Some details changed so I can have deniability.
We are staying with a family member and have been for the duration of lockdown. They needed some help after an operation and when the writing was on the wall we ended our tenancy to move in. We offered to pay the bills and buy food (1 person compared to 5) but were asked to just pay the electricity and gas and pick up the house work. Fine.
Both adults worked throughout lockdown me from home full time dh 3 days in the office 2 at home. Kids all school age.
First 4 months was as expected. We fell in and tried not to get caught rolling our eyes. Examples bed linens washed on Monday, uniforms on Tuesday, household clothes on Wednesday. Undergarments must go in the tumbler dryer.

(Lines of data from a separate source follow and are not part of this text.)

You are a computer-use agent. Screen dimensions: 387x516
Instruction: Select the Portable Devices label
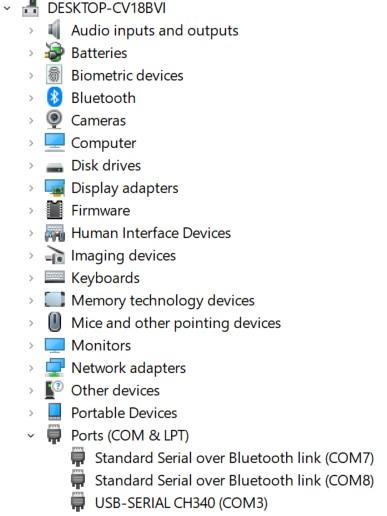point(124,413)
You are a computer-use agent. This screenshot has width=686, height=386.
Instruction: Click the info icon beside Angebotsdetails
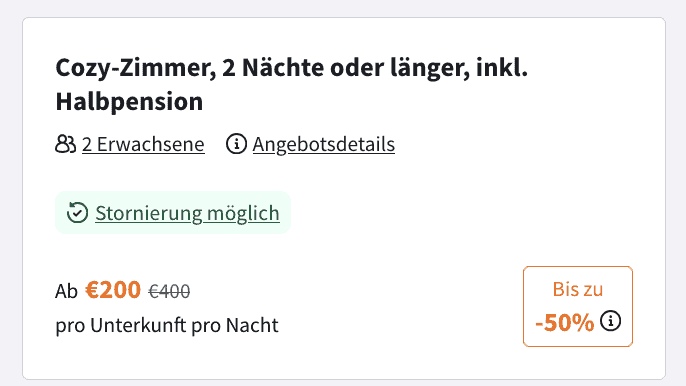[236, 144]
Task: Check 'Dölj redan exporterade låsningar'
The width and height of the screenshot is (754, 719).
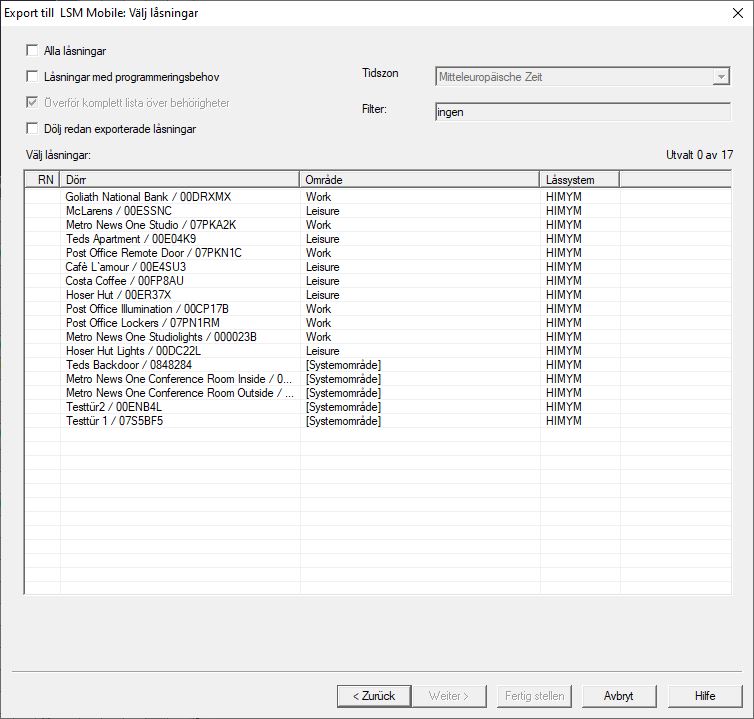Action: pos(33,129)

Food must be low carb and evening meal consumed within 30 mins of getting home. Imagine how that played out during the lockdown. But I kept a weird inconvenient laundry schedule and make 3 evening meals. Family members cannot keep out of anything. Use this kind of hair brush, let’s all make sure our shoes are lined up, when you read to the children remember and have a drink. All well intentioned but I’ve been an adult 20 years and reasonable competent.
Anyway middle child has some additional needs and has had a bit of bullying. I set aside some time this weekend to spend some one on one time. Dh took the other 2 out of the way. Family member didn’t read the room at all and wanted to spring clean while the house was empty. I explained politely that we had plans (facilitied by me cleaning till midnight so we could). Then they set off into a ramble about house work being a great way to bond abs takes the pressure off. Middle child is sensitive and just wants to be liked so was genuinely upbeat about changing all the lining paper. Eventually family member went off to do their physio so we started the activity and it went really well. Middle talked about the bully at school and understood when I said that the child had a really shit life but it still wasn’t ok to bully. Family member came in, look at the craft and said something about “isn’t it wonderful what I have taught the children in this time” and “let me get some things so we can make it look good”.
I am ashamed to say I cracked and said everything I’ve been holding in. That what they were saying sounded like a compliment but I know it was designed to make us feel bad and they had wasted a day because they are so selfish they couldn’t waste the opportunity of free labour in favour of a child in pain. Tears. Then I said your crocodile tears don’t work on me. No tears but stomped off.
I don’t know whether I’m a horrible person or not. We are guests in their home so should follow their rules but they have been making little digs this whole time.
Plans are afoot to leave but there’s the little matter of the pandemic. I don’t really feel like apologising but should I?
It’s a novel, sorry if I’ve missed anything.